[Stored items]
-=-=-=-=-

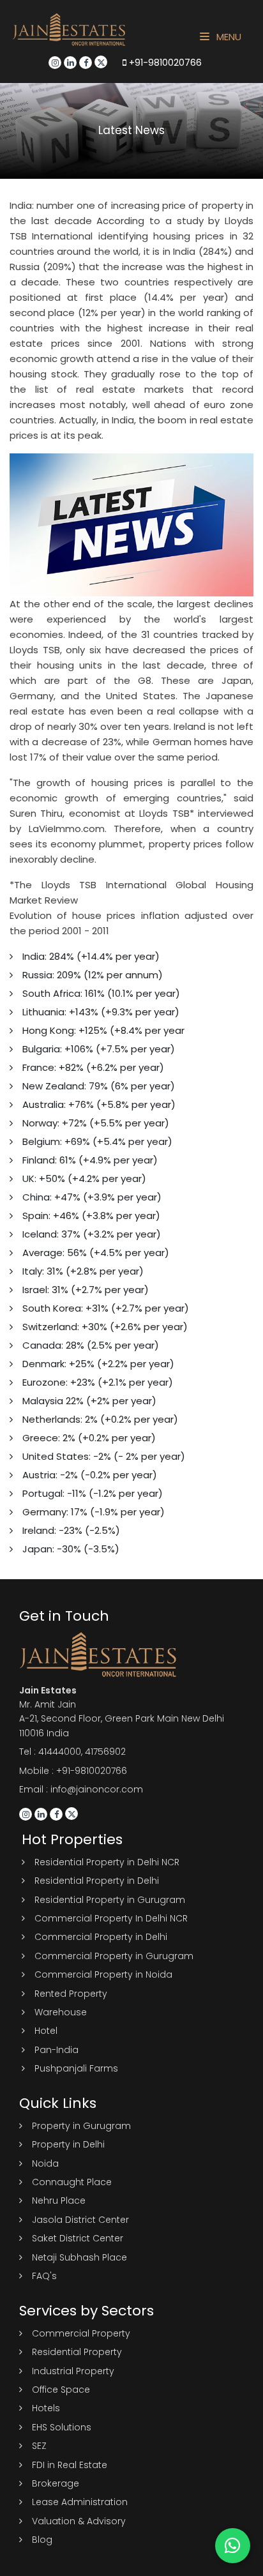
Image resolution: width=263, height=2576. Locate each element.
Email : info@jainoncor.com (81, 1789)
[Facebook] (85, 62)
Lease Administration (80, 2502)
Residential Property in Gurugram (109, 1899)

-=-=-=-=-

:: WORK REQUIRED ::
Output every entry word for word, but omit the pictures.

:: ANSWER SECTION ::
Image resolution: width=263, height=2576. Locate each element.
Email : info@jainoncor.com (81, 1789)
[Facebook] (85, 62)
Lease Administration (80, 2502)
Residential Property in Gurugram (109, 1899)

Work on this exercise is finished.